■ Passage to read
··········

A small charity is prioritising environmental, social and governance factors in the selection of its workplace pension provider, making use of recent analysis that ranks the UK’s nine largest providers according to their responsible investment practices.
Media coverage of auto-enrolment's swing into small employers anticipates a ‘capacity crunch’ as demand surges; on average, 45,000 employers will stage every month this year, according to research on SMEs and auto-enrolment conducted by mastertrust Nest in 2015.
This rise in demand goes hand in hand with fears in the industry that SMEs have not yet awakened to their new pension obligations; many are expected to leave the process to the last minute.
Going against that grain however is Hubbub, an environmental change charity, currently in the process of selecting a workplace pension provider ahead of its November staging date.
We’re a small environmental charity, so for us it would seem completely hypocritical and against all of our personal values if we didn’t go for an ethical fund
Gavin Ellis, Hubbub
In recent weeks, the charity’s nine employees have worked to establish a set of key criteria and objectives they hope can be met by the arrangement that will ultimately be put in place.
Hubbub’s wider values centre on creating a more resilient and environmentally conscious society, and Gavin Ellis, co-founder of the charity, said employees want to reflect these values in their pension arrangement.
Last week employees used responsible investment campaign group ShareAction’s defined contribution provider ESG ranking as a springboard for discussion about which provider was the best fit for Hubbub.
Ellis said employees “don’t want to invest their money in a way that isn’t ethical and transparent”.
“We’re a small environmental charity, so for us it would seem completely hypocritical and against all of our personal values if we didn’t go for an ethical fund.”
Costs both to the charity and the individual along with the level of administrative burden will also be factors in Hubbub’s final decision, as the charity currently outsources all finance and administration functions.
“It’s a pay-off between going with a pension fund that is as admin-light as we’d like it to be, but also as ethical as we’d like it to be,” he said.
Provider practice
ShareAction’s latest report on the behaviour and practice of DC providers as responsible investors ranks the UK’s nine largest providers against a matrix of ESG factors, including transparency, accountability and investment ethos.
Topping the bill in aggregate was contract-based provider Aviva, while government-backed mastertrust Nest ranked fifth; the People’s Pension scored lowest against ShareAction’s criteria.
Paul Todd, director of investment development and delivery at Nest, said the mastertrust believes responsible investment supports better outcomes for its members.
‘We’ve focused on these issues since our launch... one of the reasons ShareAction chose Nest as its auto-enrolment scheme,” he said.
“We’re looking at ways to improve and this spring we’ll publish our first responsible investment report. This will outline our approach and share the outcomes of our work on crucial issues like climate change.”
Catherine Howarth, chief executive at ShareAction, said providers performed well in different areas, but there was no one body that excelled across the board.
“If you put the best of what different people are doing across the whole industry in one pension fund you’d actually have a pretty cracking provider, but unfortunately everybody falls down on something,” she said.

··········

Please swap "SMEs" for "small and medium-sized enterprises" in the stretch of the Hubbub pension article from "A small charity" through "November staging date.", and write out that stretch again. You won't need the material for this.

··········

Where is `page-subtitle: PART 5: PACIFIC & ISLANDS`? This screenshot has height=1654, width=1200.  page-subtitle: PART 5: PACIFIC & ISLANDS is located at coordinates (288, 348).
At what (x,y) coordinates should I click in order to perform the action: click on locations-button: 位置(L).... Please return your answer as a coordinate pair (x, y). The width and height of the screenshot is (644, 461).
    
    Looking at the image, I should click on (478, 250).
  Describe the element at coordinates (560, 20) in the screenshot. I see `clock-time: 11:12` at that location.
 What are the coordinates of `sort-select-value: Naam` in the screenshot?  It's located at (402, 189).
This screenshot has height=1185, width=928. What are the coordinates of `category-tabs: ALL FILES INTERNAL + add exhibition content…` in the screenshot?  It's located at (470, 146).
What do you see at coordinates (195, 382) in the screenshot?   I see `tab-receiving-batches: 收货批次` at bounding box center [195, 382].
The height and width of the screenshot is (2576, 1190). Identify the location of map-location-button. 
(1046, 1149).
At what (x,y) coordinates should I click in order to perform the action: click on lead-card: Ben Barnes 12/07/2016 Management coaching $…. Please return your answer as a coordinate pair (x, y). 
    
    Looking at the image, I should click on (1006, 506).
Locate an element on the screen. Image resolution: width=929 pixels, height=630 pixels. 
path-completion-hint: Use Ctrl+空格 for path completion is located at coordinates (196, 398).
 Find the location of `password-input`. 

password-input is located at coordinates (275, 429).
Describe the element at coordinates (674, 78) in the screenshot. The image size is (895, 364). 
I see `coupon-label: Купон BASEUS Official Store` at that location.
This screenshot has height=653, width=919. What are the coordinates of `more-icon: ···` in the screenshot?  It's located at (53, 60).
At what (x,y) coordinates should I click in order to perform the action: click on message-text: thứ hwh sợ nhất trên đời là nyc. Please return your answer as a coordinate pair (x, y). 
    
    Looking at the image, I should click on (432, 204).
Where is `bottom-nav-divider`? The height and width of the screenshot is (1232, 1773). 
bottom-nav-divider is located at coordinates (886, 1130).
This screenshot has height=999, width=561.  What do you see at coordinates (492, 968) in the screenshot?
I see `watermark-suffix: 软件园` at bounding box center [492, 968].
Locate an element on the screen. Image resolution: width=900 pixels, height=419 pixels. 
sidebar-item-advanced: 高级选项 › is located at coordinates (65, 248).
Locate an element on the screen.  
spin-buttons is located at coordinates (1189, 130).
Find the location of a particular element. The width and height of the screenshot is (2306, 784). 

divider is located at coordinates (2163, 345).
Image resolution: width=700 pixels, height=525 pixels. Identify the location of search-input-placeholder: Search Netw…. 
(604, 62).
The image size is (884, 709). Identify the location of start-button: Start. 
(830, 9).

··········

■ Answer to this exercise
A small charity is prioritising environmental, social and governance factors in the selection of its workplace pension provider, making use of recent analysis that ranks the UK’s nine largest providers according to their responsible investment practices.
Media coverage of auto-enrolment's swing into small employers anticipates a ‘capacity crunch’ as demand surges; on average, 45,000 employers will stage every month this year, according to research on small and medium-sized enterprises and auto-enrolment conducted by mastertrust Nest in 2015.
This rise in demand goes hand in hand with fears in the industry that small and medium-sized enterprises have not yet awakened to their new pension obligations; many are expected to leave the process to the last minute.
Going against that grain however is Hubbub, an environmental change charity, currently in the process of selecting a workplace pension provider ahead of its November staging date.